─── Data shown ───

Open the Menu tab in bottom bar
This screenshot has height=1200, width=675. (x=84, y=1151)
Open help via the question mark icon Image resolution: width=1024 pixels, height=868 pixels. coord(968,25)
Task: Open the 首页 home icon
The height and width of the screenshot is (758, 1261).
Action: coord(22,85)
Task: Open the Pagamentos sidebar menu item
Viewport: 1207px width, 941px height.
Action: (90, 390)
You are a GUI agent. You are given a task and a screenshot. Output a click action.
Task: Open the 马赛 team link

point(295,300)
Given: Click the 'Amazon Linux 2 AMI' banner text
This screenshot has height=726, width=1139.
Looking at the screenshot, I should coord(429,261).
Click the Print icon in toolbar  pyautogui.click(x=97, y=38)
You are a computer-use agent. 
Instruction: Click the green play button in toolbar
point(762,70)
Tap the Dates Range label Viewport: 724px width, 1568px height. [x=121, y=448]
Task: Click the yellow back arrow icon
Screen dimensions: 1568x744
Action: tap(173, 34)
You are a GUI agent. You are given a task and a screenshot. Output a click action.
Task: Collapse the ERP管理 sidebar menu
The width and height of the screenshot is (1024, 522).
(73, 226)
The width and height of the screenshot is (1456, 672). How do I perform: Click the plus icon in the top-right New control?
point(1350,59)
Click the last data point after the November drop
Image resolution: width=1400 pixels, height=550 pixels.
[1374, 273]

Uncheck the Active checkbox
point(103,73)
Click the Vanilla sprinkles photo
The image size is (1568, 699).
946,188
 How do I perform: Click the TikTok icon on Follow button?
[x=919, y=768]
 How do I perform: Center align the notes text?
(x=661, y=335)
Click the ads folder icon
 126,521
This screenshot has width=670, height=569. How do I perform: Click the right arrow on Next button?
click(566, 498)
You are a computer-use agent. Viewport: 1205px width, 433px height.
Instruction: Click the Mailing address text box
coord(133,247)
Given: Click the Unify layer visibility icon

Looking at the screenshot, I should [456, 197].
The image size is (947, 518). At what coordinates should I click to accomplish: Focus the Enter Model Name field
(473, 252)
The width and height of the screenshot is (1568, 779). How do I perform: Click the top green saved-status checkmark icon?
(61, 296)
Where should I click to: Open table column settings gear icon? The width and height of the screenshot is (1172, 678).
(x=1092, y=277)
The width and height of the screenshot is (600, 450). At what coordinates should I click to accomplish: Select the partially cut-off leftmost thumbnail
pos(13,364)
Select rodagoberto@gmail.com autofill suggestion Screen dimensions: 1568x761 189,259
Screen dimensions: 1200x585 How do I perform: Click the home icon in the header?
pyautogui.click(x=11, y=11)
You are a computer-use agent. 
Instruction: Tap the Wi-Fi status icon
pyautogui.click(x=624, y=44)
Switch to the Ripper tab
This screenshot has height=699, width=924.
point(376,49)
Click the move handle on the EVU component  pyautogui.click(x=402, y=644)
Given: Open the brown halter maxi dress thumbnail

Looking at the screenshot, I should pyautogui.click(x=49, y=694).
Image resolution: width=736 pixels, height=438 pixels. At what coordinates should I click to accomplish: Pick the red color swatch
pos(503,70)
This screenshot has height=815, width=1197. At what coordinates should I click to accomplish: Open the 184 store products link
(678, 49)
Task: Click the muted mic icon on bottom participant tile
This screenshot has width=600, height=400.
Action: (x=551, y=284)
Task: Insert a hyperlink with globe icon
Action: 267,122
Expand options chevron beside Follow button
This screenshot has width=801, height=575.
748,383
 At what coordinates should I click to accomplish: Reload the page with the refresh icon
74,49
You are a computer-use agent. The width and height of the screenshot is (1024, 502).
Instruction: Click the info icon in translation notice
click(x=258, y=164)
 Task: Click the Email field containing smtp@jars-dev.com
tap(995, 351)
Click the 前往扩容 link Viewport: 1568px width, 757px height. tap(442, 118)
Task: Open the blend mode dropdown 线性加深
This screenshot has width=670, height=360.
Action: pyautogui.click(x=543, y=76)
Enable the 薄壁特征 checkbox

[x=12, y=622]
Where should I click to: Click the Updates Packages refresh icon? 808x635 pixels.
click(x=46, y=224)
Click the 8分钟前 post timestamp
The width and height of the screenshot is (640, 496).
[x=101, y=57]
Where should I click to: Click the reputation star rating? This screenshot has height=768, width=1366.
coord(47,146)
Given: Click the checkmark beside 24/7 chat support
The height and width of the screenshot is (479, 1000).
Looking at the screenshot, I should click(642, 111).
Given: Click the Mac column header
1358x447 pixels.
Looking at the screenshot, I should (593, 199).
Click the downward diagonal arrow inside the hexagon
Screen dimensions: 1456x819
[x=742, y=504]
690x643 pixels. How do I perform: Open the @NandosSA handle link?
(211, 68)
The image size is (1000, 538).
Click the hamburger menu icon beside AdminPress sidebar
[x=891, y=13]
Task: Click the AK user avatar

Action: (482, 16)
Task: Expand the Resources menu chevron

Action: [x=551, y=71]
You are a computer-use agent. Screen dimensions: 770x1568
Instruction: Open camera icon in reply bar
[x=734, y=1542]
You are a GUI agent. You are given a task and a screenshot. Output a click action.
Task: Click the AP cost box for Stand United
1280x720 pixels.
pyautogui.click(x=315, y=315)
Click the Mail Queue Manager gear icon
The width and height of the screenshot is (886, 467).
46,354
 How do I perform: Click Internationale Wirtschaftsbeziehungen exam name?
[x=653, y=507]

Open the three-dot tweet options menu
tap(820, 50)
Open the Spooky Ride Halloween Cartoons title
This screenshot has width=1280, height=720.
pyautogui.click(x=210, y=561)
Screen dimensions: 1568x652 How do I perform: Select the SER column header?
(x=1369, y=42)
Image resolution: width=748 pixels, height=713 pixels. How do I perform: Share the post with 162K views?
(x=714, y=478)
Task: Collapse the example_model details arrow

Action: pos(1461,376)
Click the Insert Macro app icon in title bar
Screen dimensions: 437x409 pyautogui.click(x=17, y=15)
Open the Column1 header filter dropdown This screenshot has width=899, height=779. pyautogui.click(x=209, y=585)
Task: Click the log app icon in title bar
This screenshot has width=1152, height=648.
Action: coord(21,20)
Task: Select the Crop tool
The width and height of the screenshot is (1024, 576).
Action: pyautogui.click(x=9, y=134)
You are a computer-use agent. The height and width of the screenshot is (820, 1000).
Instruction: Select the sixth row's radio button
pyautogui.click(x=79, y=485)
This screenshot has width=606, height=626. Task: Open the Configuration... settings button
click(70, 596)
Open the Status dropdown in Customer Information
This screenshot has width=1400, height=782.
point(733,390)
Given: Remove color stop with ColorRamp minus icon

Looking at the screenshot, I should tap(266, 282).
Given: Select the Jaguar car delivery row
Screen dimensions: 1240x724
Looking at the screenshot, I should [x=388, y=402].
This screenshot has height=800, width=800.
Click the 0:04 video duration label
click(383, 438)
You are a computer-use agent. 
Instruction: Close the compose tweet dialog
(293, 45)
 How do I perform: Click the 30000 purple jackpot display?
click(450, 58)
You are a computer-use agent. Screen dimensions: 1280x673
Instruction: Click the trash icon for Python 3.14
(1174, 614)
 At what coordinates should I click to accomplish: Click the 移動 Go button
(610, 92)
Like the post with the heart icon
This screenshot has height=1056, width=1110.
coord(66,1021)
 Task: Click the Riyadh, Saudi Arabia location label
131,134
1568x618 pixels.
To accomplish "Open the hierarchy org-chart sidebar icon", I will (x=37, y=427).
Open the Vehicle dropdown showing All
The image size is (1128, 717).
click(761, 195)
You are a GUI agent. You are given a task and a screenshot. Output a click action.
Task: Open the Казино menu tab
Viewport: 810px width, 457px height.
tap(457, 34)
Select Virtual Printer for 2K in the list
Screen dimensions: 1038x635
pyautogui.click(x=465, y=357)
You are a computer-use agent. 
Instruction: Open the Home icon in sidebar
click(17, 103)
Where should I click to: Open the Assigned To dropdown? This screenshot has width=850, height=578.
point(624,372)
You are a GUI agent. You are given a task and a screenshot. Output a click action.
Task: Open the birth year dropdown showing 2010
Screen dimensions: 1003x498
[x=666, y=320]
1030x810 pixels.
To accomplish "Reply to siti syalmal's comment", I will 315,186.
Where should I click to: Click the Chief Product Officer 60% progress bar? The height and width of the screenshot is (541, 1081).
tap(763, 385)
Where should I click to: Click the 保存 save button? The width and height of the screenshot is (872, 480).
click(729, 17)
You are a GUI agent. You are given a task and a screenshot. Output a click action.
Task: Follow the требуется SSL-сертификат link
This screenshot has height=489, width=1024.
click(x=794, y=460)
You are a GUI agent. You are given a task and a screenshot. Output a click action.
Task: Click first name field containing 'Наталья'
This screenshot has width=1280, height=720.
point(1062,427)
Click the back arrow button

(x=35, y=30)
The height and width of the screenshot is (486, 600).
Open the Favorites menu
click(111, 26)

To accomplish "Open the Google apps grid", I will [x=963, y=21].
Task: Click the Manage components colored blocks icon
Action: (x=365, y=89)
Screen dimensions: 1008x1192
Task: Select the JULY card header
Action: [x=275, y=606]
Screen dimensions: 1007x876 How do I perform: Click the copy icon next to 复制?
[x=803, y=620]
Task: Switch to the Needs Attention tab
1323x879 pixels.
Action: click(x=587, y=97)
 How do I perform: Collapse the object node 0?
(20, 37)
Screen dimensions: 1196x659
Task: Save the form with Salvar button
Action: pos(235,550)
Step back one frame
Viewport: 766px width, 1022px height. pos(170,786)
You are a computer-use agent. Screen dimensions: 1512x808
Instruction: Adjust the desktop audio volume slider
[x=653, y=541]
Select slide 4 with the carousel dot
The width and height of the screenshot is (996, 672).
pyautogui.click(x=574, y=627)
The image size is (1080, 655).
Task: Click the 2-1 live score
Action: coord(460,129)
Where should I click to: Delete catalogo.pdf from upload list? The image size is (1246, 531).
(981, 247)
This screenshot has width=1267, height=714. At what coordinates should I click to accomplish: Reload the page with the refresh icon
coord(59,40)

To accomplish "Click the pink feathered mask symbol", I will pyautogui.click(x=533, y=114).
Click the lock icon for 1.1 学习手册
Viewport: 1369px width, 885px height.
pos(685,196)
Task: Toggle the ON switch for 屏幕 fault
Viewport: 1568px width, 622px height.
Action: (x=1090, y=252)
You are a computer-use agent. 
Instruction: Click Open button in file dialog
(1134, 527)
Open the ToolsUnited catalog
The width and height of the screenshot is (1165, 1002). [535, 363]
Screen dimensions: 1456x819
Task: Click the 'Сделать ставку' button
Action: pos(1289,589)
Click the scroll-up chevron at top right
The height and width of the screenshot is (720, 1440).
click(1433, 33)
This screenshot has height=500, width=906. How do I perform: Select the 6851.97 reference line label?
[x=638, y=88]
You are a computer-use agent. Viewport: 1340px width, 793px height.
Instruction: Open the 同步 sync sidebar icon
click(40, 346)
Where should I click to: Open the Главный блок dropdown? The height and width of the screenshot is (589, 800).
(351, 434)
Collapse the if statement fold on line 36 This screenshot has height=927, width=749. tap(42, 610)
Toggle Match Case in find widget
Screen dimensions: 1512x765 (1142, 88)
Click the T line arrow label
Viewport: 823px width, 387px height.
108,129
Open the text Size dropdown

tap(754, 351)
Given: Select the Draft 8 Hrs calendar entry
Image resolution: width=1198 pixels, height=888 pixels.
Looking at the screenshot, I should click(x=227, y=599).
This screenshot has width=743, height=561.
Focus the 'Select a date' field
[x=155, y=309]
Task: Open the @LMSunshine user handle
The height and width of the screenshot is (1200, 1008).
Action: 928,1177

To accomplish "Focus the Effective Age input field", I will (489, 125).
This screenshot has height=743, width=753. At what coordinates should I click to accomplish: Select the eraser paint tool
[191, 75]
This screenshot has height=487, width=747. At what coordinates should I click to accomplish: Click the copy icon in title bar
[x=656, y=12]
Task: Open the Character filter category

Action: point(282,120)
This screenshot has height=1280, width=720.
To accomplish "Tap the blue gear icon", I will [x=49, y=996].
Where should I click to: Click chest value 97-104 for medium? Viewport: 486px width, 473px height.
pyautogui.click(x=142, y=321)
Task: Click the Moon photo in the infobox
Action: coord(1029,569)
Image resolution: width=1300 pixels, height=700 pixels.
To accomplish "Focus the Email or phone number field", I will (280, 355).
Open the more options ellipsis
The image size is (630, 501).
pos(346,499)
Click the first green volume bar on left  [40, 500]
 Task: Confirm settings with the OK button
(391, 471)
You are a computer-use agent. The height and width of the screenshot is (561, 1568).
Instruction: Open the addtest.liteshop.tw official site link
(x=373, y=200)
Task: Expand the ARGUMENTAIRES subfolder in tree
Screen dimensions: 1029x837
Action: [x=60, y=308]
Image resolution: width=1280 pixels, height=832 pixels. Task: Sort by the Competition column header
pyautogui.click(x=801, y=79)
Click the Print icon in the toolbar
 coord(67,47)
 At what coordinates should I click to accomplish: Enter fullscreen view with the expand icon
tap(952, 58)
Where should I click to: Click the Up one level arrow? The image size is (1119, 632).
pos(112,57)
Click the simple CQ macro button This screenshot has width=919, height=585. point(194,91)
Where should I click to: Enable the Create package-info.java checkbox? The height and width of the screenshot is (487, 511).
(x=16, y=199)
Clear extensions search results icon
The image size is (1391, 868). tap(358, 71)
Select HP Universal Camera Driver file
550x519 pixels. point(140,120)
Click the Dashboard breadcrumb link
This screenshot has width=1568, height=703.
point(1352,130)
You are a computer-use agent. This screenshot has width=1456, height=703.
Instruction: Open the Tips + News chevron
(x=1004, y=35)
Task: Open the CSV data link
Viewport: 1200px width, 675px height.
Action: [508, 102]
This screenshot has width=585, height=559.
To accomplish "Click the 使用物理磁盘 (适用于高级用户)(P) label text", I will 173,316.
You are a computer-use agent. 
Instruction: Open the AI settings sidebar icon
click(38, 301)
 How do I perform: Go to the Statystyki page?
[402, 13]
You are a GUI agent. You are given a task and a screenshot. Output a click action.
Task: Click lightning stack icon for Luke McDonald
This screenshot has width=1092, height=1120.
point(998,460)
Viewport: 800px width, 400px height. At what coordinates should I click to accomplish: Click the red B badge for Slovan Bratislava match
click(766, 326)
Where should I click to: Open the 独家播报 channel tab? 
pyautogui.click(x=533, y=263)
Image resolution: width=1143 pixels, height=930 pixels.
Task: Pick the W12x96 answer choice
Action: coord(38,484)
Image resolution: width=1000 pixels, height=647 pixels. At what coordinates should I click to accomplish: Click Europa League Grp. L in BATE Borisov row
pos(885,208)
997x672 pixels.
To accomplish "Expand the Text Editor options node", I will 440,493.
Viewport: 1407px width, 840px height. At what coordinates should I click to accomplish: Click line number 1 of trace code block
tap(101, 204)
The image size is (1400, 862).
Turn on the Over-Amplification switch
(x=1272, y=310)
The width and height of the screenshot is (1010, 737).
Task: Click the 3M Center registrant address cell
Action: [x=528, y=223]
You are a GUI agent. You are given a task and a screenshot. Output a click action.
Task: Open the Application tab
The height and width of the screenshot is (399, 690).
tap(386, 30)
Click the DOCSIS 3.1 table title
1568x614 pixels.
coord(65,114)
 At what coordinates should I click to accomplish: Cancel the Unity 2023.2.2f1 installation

───

▸ **Task details**
Retype, exactly as shown, the lines from the one with "Turn on the Over-Amplification switch" through the end of the records.

▸ **Task answer**
Turn on the Over-Amplification switch
(x=1272, y=310)
The width and height of the screenshot is (1010, 737).
Task: Click the 3M Center registrant address cell
Action: [x=528, y=223]
You are a GUI agent. You are given a task and a screenshot. Output a click action.
Task: Open the Application tab
The height and width of the screenshot is (399, 690).
tap(386, 30)
Click the DOCSIS 3.1 table title
1568x614 pixels.
coord(65,114)
 At what coordinates should I click to accomplish: Cancel the Unity 2023.2.2f1 installation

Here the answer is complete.